Malgré de nombreuses scènes de strip-tease (dont un travelling saisissant dans la scène d’ouverture), de sexe et une licence vestimentaire très légère, ce n’est pas tant l’activité exercée qui intéresse Sean Baker, mais celles et ceux qui la pratiquent. Ici, pour Ani et ses collègues, il s’agit de femmes qui exploitent leur corps pour atteindre le graal — être entretenues par des clients fortunés, que certaines se disputent, même si par ailleurs une certaine solidarité existe entre les danseuses du club. Le rêve d’Ani est de faire table rase de ses origines pour créer les conditions du passage du rêve à la réalité d’une vie dorée.

De son côté, Vanya, jeune homme immature et irresponsable, baignant dans l’argent et les privilèges qu’il procure, cherche lui aussi à se détacher de ses origines et à s’affranchir d’une vie entièrement conditionnée par le « cordon ombilical » de la fortune et la position familiales. Ani représente pour lui un accès à une forme de normalité émotionnelle, avec une personne dont il n’a pas peur — contrairement à ses sentiments envers son père, et surtout envers sa mère.

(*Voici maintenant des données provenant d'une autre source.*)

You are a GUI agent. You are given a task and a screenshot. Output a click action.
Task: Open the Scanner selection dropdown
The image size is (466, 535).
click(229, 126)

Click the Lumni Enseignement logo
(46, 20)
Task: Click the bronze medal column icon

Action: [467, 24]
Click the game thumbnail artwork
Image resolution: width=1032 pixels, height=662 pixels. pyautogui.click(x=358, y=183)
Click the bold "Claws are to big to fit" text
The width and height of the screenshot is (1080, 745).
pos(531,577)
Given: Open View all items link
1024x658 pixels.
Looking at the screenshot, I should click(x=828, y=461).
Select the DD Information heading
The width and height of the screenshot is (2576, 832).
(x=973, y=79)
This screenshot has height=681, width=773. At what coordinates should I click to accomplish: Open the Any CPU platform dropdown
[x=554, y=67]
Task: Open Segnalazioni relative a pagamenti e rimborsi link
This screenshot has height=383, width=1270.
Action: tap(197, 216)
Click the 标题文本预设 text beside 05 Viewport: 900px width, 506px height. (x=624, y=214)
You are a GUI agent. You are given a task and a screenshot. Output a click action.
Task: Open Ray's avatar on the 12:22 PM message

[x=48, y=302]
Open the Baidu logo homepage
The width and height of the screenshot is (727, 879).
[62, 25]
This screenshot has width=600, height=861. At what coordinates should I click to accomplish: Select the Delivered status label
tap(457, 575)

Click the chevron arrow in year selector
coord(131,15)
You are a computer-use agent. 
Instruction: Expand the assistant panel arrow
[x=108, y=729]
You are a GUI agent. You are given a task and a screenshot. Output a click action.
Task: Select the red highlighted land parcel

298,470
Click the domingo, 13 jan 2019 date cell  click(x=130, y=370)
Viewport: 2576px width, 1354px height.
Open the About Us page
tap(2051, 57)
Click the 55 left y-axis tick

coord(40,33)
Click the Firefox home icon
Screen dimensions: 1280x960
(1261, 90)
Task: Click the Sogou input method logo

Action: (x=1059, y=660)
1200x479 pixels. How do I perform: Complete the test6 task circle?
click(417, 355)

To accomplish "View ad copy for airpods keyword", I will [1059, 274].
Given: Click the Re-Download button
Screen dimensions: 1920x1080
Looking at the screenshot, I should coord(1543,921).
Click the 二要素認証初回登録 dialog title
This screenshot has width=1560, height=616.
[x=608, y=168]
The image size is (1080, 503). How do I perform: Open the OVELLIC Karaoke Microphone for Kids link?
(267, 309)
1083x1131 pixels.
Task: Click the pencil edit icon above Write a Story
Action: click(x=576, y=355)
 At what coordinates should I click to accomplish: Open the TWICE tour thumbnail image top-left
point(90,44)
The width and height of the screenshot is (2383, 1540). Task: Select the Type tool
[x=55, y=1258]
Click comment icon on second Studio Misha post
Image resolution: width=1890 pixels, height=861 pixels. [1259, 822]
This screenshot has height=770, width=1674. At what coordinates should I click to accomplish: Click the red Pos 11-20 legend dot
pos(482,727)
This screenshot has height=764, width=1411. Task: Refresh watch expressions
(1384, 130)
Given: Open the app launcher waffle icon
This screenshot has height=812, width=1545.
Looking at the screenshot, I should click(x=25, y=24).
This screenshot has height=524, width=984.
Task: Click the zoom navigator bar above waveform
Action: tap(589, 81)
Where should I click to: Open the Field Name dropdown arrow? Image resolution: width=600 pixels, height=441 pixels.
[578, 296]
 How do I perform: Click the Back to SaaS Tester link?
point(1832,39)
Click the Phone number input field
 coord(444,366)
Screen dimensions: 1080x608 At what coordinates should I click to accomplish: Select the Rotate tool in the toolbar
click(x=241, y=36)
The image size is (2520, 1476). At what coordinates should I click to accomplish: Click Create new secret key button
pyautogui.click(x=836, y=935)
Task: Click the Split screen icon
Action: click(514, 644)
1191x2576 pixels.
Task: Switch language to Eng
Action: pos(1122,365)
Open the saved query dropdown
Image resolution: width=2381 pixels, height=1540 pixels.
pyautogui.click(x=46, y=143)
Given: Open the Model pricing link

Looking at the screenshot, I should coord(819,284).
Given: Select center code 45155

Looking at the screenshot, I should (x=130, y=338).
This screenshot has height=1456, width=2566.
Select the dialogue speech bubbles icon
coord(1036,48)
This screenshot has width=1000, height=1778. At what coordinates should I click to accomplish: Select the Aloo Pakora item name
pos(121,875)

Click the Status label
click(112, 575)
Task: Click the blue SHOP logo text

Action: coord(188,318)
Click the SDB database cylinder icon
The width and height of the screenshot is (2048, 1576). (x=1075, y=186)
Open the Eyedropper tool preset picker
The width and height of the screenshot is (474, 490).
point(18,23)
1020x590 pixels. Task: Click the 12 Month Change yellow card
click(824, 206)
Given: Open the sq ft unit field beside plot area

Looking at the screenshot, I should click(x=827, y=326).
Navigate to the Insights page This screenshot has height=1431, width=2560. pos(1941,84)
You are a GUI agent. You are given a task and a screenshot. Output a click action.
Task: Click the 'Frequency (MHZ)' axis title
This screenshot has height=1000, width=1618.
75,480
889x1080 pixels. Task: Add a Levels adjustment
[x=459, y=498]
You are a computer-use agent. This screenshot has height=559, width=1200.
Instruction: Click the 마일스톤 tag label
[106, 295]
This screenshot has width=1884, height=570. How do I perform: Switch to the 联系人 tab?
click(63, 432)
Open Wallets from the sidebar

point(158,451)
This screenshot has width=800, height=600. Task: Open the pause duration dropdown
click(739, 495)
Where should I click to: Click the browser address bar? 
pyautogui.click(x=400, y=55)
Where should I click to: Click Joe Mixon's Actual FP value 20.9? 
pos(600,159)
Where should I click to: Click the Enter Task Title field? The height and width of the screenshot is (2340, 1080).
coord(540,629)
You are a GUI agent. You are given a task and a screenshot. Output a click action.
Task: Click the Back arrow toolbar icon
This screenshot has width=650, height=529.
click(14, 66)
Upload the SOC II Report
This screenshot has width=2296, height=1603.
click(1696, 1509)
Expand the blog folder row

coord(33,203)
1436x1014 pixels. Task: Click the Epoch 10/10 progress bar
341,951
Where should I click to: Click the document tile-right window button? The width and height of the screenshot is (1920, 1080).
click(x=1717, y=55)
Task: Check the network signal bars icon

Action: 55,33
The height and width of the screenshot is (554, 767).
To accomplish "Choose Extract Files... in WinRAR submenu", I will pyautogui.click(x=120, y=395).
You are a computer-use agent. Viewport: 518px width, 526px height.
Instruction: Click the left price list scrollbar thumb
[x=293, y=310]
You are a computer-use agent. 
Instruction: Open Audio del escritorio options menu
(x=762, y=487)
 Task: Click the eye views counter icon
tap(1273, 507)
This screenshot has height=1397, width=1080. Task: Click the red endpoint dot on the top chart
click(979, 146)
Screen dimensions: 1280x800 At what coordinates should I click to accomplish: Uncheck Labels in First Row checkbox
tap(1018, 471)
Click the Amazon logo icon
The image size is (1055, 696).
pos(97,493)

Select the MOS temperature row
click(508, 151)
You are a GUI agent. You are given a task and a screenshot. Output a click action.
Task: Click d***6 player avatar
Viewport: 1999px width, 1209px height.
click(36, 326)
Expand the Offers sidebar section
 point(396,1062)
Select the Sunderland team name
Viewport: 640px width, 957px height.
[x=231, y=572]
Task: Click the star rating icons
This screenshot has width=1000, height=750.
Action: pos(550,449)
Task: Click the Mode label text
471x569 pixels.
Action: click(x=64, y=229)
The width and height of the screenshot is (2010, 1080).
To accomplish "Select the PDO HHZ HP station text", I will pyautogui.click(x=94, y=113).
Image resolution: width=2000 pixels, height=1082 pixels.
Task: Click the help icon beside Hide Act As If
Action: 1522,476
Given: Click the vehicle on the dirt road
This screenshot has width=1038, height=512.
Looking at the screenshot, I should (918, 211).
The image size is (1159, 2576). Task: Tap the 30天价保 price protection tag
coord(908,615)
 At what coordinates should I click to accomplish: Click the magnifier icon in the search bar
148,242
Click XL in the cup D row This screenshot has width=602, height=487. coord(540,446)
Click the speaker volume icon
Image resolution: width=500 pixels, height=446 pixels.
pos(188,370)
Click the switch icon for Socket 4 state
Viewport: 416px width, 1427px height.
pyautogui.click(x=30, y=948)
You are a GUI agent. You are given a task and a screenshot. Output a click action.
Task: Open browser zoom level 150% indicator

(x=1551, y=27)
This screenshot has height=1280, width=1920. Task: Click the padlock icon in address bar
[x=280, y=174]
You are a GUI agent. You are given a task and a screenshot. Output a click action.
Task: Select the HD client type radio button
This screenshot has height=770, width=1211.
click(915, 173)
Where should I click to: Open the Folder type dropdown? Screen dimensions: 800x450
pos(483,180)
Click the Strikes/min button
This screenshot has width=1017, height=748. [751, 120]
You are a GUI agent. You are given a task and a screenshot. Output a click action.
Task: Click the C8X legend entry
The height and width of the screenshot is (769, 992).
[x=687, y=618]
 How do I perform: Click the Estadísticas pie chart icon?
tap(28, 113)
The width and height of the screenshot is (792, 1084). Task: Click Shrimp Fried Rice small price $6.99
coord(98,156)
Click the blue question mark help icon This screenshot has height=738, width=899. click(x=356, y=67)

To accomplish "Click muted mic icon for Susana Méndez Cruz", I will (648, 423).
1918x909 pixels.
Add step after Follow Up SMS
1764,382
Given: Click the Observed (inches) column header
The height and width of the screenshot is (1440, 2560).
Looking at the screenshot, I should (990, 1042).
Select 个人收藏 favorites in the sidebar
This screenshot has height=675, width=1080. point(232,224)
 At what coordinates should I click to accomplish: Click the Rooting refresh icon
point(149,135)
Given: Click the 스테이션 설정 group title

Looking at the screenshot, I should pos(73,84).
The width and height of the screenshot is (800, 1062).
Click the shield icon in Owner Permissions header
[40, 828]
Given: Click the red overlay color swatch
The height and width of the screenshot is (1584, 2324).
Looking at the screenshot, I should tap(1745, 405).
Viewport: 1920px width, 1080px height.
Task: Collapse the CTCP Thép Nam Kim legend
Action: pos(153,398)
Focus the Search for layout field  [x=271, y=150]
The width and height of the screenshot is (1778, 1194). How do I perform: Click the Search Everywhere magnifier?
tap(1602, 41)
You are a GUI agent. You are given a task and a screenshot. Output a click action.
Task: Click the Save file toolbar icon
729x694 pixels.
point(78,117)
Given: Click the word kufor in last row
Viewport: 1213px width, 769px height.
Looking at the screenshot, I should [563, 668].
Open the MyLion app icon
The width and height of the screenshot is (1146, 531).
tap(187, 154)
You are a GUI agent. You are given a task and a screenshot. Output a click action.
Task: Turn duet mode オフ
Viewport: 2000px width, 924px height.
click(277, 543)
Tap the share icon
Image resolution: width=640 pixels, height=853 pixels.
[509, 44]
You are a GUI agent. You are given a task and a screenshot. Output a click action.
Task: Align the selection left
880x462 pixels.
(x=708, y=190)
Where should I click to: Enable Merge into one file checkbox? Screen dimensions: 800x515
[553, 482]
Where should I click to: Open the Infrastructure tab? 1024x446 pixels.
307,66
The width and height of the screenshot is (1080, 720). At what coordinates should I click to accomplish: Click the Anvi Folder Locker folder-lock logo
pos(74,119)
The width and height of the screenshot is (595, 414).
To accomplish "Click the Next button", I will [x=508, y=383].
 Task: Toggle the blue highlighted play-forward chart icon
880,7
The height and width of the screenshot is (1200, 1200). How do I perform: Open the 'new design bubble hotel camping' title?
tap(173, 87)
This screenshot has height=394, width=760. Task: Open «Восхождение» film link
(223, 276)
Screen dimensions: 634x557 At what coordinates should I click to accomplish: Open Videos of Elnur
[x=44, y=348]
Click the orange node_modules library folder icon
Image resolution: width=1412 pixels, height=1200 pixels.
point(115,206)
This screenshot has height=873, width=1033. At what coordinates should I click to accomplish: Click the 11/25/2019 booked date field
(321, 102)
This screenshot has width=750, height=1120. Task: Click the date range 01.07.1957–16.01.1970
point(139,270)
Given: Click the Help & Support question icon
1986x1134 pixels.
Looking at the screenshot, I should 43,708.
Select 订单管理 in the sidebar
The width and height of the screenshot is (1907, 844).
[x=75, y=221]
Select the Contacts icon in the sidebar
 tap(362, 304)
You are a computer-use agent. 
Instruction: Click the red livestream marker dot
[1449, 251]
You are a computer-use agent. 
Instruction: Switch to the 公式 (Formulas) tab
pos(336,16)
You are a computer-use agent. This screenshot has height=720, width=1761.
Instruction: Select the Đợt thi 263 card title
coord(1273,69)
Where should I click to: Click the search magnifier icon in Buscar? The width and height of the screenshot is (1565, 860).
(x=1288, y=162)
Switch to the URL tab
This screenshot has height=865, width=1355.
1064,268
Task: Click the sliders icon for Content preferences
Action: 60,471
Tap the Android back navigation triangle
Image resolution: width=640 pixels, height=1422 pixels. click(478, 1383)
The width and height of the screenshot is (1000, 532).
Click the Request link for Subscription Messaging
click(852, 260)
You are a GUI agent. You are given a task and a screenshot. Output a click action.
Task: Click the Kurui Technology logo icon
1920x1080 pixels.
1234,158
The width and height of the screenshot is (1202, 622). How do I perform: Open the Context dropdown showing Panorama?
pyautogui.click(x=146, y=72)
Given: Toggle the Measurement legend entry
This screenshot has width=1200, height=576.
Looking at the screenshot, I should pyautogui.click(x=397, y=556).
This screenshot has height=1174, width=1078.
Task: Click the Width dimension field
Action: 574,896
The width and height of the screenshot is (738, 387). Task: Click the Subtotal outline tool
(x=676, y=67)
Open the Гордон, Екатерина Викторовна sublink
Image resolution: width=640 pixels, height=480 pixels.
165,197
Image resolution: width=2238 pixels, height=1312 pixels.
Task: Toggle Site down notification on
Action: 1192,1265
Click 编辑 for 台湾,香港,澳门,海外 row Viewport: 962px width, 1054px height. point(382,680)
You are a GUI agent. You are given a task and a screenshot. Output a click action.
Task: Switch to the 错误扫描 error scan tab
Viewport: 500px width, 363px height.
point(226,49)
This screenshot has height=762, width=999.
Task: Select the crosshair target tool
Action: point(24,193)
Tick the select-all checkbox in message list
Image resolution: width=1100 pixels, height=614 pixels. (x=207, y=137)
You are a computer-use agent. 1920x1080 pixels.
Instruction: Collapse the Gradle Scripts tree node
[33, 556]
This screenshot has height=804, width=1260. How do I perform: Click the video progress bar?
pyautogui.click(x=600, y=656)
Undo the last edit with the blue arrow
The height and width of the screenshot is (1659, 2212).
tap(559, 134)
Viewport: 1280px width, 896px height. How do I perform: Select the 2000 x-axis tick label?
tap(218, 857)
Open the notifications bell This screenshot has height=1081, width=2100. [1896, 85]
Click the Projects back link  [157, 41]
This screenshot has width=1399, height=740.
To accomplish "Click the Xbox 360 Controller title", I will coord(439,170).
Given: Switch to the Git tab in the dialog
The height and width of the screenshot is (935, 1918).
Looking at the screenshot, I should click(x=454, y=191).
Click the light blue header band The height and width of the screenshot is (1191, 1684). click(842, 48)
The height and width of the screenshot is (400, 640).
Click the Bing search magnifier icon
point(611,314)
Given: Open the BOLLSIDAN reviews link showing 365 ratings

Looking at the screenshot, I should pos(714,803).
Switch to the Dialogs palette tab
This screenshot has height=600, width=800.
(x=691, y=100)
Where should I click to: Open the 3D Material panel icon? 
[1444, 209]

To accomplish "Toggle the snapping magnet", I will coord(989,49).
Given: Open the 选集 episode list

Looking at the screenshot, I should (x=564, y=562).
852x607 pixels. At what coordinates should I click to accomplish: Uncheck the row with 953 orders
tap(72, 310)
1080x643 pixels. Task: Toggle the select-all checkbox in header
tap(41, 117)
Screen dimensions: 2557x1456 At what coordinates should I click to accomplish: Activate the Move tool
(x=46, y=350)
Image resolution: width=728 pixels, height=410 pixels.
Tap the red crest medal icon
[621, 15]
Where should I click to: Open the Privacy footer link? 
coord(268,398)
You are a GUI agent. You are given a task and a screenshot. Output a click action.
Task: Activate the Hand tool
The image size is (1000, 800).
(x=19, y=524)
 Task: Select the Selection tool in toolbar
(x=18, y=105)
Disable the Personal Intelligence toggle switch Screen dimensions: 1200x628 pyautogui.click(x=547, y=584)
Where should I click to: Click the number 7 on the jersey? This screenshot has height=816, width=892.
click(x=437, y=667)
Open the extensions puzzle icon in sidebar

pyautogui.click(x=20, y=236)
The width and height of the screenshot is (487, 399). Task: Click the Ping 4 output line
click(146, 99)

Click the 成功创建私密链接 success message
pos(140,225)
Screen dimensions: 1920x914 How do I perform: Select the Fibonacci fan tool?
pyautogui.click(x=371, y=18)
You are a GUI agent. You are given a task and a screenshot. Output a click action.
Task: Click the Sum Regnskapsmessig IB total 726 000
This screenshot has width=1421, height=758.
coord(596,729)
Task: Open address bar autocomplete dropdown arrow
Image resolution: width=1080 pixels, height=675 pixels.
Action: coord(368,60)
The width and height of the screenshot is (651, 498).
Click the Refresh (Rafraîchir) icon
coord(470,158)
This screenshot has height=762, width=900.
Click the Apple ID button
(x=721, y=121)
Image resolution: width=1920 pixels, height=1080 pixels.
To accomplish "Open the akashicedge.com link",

La naïveté des deux jeunes tourtereaux est aussi artificielle que leurs vies, et le scénario de Sean Baker (qui est également producteur et monteur du film) ne tente même pas de faire croire un instant que cette idylle pourrait réussir. Entrent alors en scène les hommes de main de l’oligarque : deux frères arméniens, Toros (Karren Karagulian) et Garnick (Vache Tovmaysan), ainsi que le Russe Igor (Yura Borisov), sorte de « nettoyeur », initialement un peu simple d’esprit et le seul personnage qui évoluera dans cette intrigue débridée. Les trois hommes, convaincus de leur supériorité physique — et probablement de leur supériorité masculine tout court — vont se heurter à la détermination d’Ani à défendre mordicus (littéralement) ce qu’elle a acquis, tandis que Vanya, lâche, prend la tangente.

On peut se réjouir de l’explosion de situations comiques et burlesques (même si certaines scènes, malgré un montage clipesque, traînent en longueur et prennent un tour répétitif). Néanmoins, on a du mal à ignorer, tout au long de ce conte de fées déjanté, l’impression de deviner à chaque étape ce qui va se passer — inconvénient d’une manipulation trop appuyée des archétypes des personnages. À la sortie de la salle, on retient peu de l’intrigue, sinon quelques éclats kaléidoscopiques qui subsistent sur une rétine mise à rude épreuve. L’énergie débordante que le réalisateur et son actrice principale insufflent à ce long-métrage offre certes une expérience sensorielle réjouissante ; elle ne compense pourtant pas le manque de profondeur, ni les moments de malaise liés au traitement du sujet de la maltraitance des femmes et de la masculinité toxique.

De Sean Baker; avec Mikey Madison, Mark Eydelshteyn, Karren Karagulian, Vache Tovmasyan, Yura Borisov, Paul Weissman; États-Unis; 2024; 139 minutes.